MATERIAL PROVIDED →
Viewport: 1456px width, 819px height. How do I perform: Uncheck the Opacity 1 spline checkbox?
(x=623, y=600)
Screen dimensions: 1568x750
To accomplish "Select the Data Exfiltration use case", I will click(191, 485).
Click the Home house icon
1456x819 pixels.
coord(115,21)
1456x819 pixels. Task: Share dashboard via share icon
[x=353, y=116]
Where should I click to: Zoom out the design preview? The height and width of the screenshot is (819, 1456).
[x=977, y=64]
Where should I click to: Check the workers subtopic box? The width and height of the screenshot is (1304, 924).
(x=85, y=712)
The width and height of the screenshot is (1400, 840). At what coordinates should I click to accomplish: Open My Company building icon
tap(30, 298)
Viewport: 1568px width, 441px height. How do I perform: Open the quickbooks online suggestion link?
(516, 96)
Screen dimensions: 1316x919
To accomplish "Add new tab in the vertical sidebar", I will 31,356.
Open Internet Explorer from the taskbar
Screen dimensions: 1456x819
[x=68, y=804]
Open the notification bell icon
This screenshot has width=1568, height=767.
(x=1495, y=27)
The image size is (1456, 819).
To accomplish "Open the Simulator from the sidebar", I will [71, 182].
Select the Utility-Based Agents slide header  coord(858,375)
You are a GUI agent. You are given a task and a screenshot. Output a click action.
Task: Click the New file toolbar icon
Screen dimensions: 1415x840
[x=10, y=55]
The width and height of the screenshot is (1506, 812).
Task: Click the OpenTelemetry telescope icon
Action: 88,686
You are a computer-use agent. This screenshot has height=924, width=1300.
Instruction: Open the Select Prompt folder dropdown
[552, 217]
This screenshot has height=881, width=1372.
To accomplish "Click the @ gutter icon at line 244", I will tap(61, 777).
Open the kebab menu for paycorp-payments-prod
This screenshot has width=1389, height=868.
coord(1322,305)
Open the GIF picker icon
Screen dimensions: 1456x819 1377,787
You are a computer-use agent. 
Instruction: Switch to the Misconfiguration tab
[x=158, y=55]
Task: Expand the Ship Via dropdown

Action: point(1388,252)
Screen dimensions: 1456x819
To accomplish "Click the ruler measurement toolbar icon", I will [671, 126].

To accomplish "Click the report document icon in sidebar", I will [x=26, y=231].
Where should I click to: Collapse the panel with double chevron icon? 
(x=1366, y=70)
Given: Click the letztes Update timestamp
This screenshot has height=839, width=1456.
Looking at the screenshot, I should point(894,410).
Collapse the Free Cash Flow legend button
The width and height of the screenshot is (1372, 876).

WORK INSTRUCTION →
In full and without alteration, repeat the records.

WRITTEN REPLY →
Viewport: 1456px width, 819px height. How do I perform: Uncheck the Opacity 1 spline checkbox?
(x=623, y=600)
Screen dimensions: 1568x750
To accomplish "Select the Data Exfiltration use case", I will click(191, 485).
Click the Home house icon
1456x819 pixels.
coord(115,21)
1456x819 pixels. Task: Share dashboard via share icon
[x=353, y=116]
Where should I click to: Zoom out the design preview? The height and width of the screenshot is (819, 1456).
[x=977, y=64]
Where should I click to: Check the workers subtopic box? The width and height of the screenshot is (1304, 924).
(x=85, y=712)
The width and height of the screenshot is (1400, 840). At what coordinates should I click to accomplish: Open My Company building icon
tap(30, 298)
Viewport: 1568px width, 441px height. How do I perform: Open the quickbooks online suggestion link?
(516, 96)
Screen dimensions: 1316x919
To accomplish "Add new tab in the vertical sidebar", I will 31,356.
Open Internet Explorer from the taskbar
Screen dimensions: 1456x819
[x=68, y=804]
Open the notification bell icon
This screenshot has width=1568, height=767.
(x=1495, y=27)
The image size is (1456, 819).
To accomplish "Open the Simulator from the sidebar", I will [71, 182].
Select the Utility-Based Agents slide header  coord(858,375)
You are a GUI agent. You are given a task and a screenshot. Output a click action.
Task: Click the New file toolbar icon
Screen dimensions: 1415x840
[x=10, y=55]
The width and height of the screenshot is (1506, 812).
Task: Click the OpenTelemetry telescope icon
Action: 88,686
You are a computer-use agent. This screenshot has height=924, width=1300.
Instruction: Open the Select Prompt folder dropdown
[552, 217]
This screenshot has height=881, width=1372.
To accomplish "Click the @ gutter icon at line 244", I will tap(61, 777).
Open the kebab menu for paycorp-payments-prod
This screenshot has width=1389, height=868.
coord(1322,305)
Open the GIF picker icon
Screen dimensions: 1456x819 1377,787
You are a computer-use agent. 
Instruction: Switch to the Misconfiguration tab
[x=158, y=55]
Task: Expand the Ship Via dropdown

Action: point(1388,252)
Screen dimensions: 1456x819
To accomplish "Click the ruler measurement toolbar icon", I will [671, 126].

To accomplish "Click the report document icon in sidebar", I will [x=26, y=231].
Where should I click to: Collapse the panel with double chevron icon? 
(x=1366, y=70)
Given: Click the letztes Update timestamp
This screenshot has height=839, width=1456.
Looking at the screenshot, I should point(894,410).
Collapse the Free Cash Flow legend button
The width and height of the screenshot is (1372, 876).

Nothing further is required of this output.